Ce matin dans l’édito carré, la découverte d’une termitière monumentale au Brésil.

Termitière dans le Parc national de Nitmiluk, Territoire du Nord, Australie
Termitière dans le Parc national de Nitmiluk, Territoire du Nord, Australie © Getty / Artie Photography (Artie Ng)

Il arrive parfois que la science nous offre des histoires tout à fait spectaculaires. Et celle qui nous intéresse ce matin trouve sa place au chapitre des créations dantesques de la nature. 

Des chercheurs britanniques ont en effet découvert dans les forêts sèches du nord-est du Brésil, des millions de structures en terre sur plus de 230 000 kilomètres carrés. Et on les doit à une seule et même espèce de termite mesurant environ un centimètre : Syntermes Dirus

Ces monticules représentent en superficie la taille de la Grande-Bretagne ou 2 000 fois la surface de Paris selon la termitologue Anne Geneviève Bagnères Urbany qui a fait le calcul pour nous !

Ce serait selon Stephen Martin de l’Université de Salford au Royaume-Uni à l’origine de cette découverte époustouflante, la plus grande construction sur la surface de la terre dû à un autre animal que l’homme.

C’est en regardant sur Google Earth que le chercheur a estimé que cette région Brésilienne était recouverte par plus de 200 millions de monticules de forme conique mesurant chacun environ 2 mètres 50 de haut et 9 mètres de large. La surface délirante de ces constructions est exceptionnelle tout comme leur étonnante régularité puisqu’elles sont chacune espacées d’une vingtaine de mètres les unes des autres ! 

Mais leur ancienneté est également déroutante avec un âge estimé pour certains monticules à près de 4 000 ans. Depuis l’Egypte ancienne, une seule espèce de termite a donc déplacé d’énormes quantités de terre au point de produire cette gigantesque mégalopole.

Et personne ne l’avait identifiée auparavant ?

Ces monticules étaient connus des habitants qui les appellent des « murundus » mais personne n’avait idée de leur ampleur.
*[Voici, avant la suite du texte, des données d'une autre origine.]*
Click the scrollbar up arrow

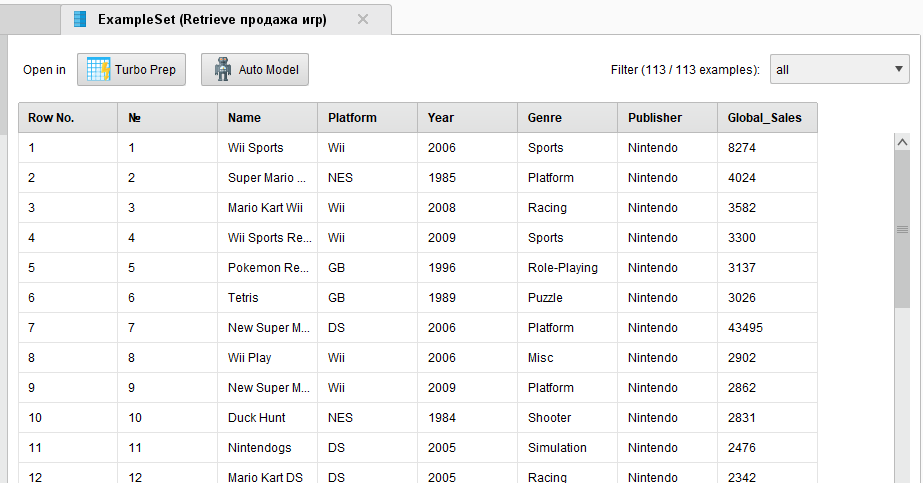coord(902,142)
De leur côté les scientifiques ne les avaient pas repérés puisqu’ils étaient recouverts par la forêt épineuse de cette région, la Caatinga. Ce sont des parties récemment coupées de la forêt qui ont révélé l’étendue de la structure. 

Et c’est sans doute avec les feuilles des arbres que se trouve le secret de ces constructions démesurées. Ces feuilles, qui ont la particularité de ne tomber qu’une fois par an et de disparaître très vite, représentent en effet la seule nourriture des termites. Cette offre alimentaire sporadique expliquerait un tel réseau de monticules. Stéphen Martin compare cette situation à un supermarché qui ne serait ouvert qu’un jour par an. La personne avec la voiture la plus rapide obtiendrait le plus de nourriture. D’où la nécessité pour les termites de disposer d’un très vaste réseau de tunnels interconnectés pour trouver de quoi manger, minimiser les coûts énergétiques et éviter la concurrence avec d’autres colonies. 

Espérons maintenant que la déforestation ne détruise pas cet ouvrage inédit qui pourrait être inscrit au patrimoine mondial du termite. Cette découverte n’étant que la partie émergée d’un réseau de nids sous terrain tentaculaire. 

Un point de départ pour comprendre la vie de ces insectes et leur carte d’identité génétique.